女医と話してたら、ほんとかわいそうになってきた。
ERで真剣に患者の生死と向きあっている真面目な勤務医が、低賃金且つ劣悪な労働環境に置かれ、いい加減な開業医がのほほんと高収入を得ている。
救急車のタクシー代わりの利用など、患者側のモラルの低下も話題になっているが、もう一つの大きな問題は、クレイマー患者及び家族だ。

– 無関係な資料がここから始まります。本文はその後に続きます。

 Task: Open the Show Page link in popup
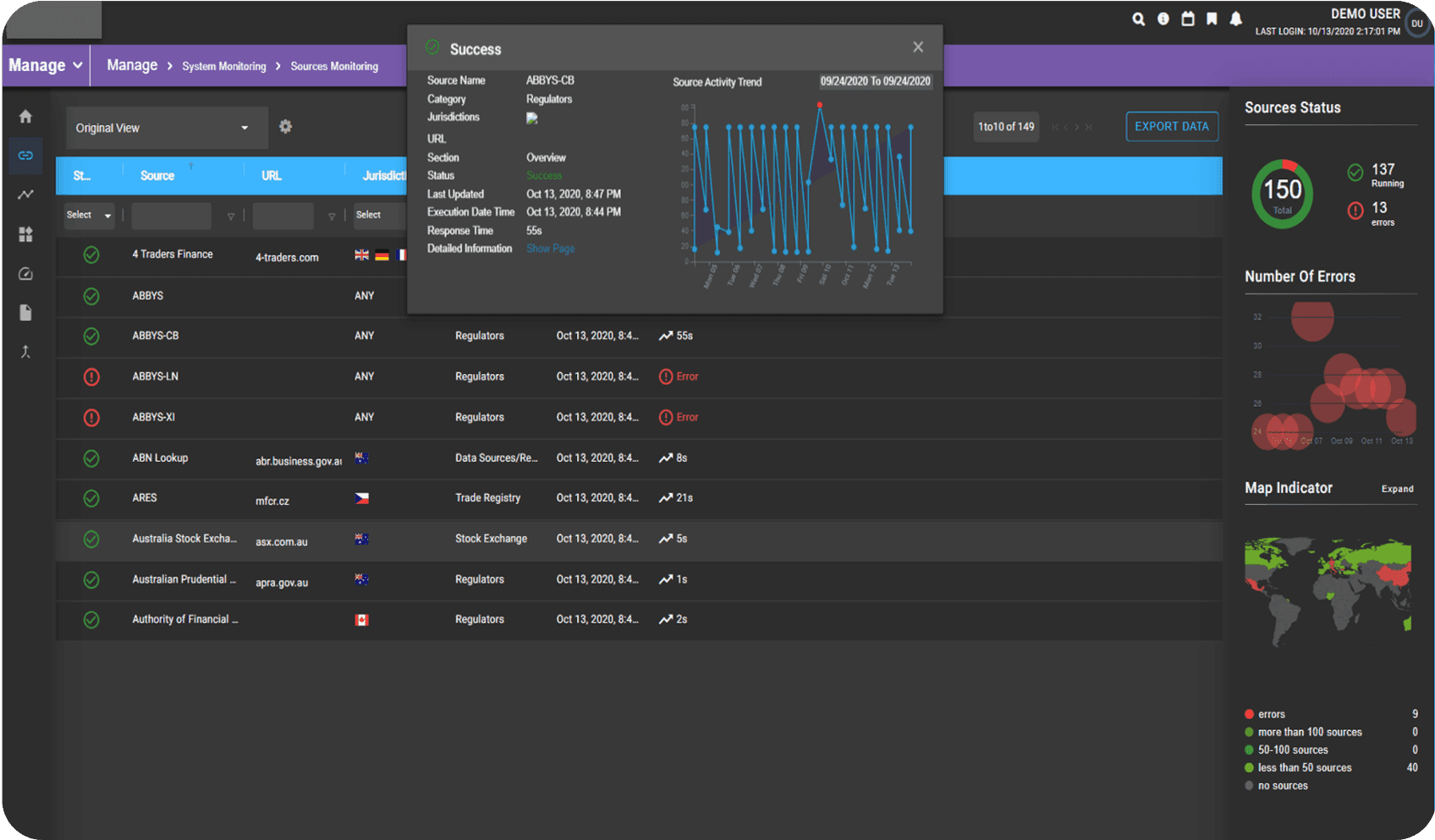(x=550, y=249)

入院した時、この人達(ERの医師、看護師)は何をこんなに気を使っているのだろうか、不思議でならなかった。
必要以上に気を使っているように僕は感じた。
女医曰く、患者さんには、プロの患者と素人の患者がいるのだそうだ。
そんなクレイマー(プロの患者とその家族)の標的もまた真面目な勤務医なのだ。
インフォームドコンセントは、そんなクレイマー患者や家族から医者を守る役割をする。
けれども、クレイマーの一つの特徴は、苦情は言うが決断をしないことだと云う。
インフォームドコンセントは、患者及び患者の家族が決断する為のものだろう。
文句は散々言うが、決断を迫ると医師に任せると云うのだそうだ。
あげく、ミスがあれば120%の責任を医者に負わせる。
なんか医療崩壊だけの話でなくて、いろんなところで同じ様な事になってる。
決断するものが責任を負わされるのは仕方がない。
だが、リスクを負って決断をするものにはそれなりの報酬を与えるべきだ。
そのうち、だれも決断をしなくなる。
そう考えるとアメリカで起きていることがもうすぐ日本で起きるのは目に見えている。
救急車は有料になり、医療費は高騰する。
当然の帰結としてそうなる。
以前の日記で書いたが、性善説で生きられない社会は、リスク管理に多大なコストがかかる様になる。
そして、先端医療は金持ちしか受けられない世の中は確実にやってくる。
アメリカの実情が一概に悪いと言っているのではない。やはり進んでいるのは間違いない。
自己責任を問うのは、フェアなことだと思う。
そうなってから文句をいっても無駄だ。そうなる原因は自己責任を果たさない患者やその家族にもある。
もうこの流れは止められまい。
僕自身、流れに抵抗する術を全く持たないが、
せめて身の回りだけでも、性善説で生きられる環境が得られればと思う。